Local CSIRO Staff Association members and supporters are joining with other regional laboratories across Australia holding a day of protest tomorrow, Tuesday 24 June.
We do not yet know whether our Alice Springs CSIRO office will lose any of its staff but we are deeply concerned at the impact of federal government budget cuts, which will result in the loss of 700 staff across Australia over the next twelve months.
Of these job losses, 420 are due to direct government cuts and 280 as a result of organisational restructure and reductions to support functions.
These losses are in addition to 477 jobs lost so far this 2013-14 financial year, partly as a result of a federal government staff freeze operating across the public sector since last October.
We have an office of twelve staff, two honorary fellows, and also host several postgraduate students and visiting researchers.
It is not just the prospect of over 1200 science workers losing their jobs and the associated impact on their families and the communities in which they live that is causing great concern. We are also extremely concerned about the long-term impact on Australian science and society.
As a result of the budget cuts, CSIRO will cease its research altogether in areas as diverse as irrigation, colorectal cancer and geothermal energy. Other areas facing significant cuts to research include solar energy, climate adaptation, liquid fuels, soil and landscape research, biodiversity science, ground water hydrography and radio astronomy.
Science benefits flow widely and often from unexpected sources.

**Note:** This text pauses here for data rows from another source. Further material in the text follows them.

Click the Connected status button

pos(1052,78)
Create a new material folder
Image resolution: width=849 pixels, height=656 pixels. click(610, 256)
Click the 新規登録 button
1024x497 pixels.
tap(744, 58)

For example, it was CSIRO’s radio astronomy research which led to the invention of WiFi technology that powers our smartphones and tablets.
Since it was established in 1953, the Alice Springs CSIRO office has contributed significantly to international understanding of how desert landscapes and livelihoods function, and methods for their conservation and improvement. Our work is widely published in books, journals, community reports and in video products.
CSIRO research on Australian deserts includes, for example, the affects of grazing, buffel grass and fire; long-term monitoring of social and ecological trends; and Aboriginal knowledge and land use patterns.
The understanding of what make deserts distinctive, resulting from recent and current CSIRO work, is crucial for sustainability and adaptation in the hotter conditions that are now upon us.
Dr JOCELYN DAVIES and local Staff Association members.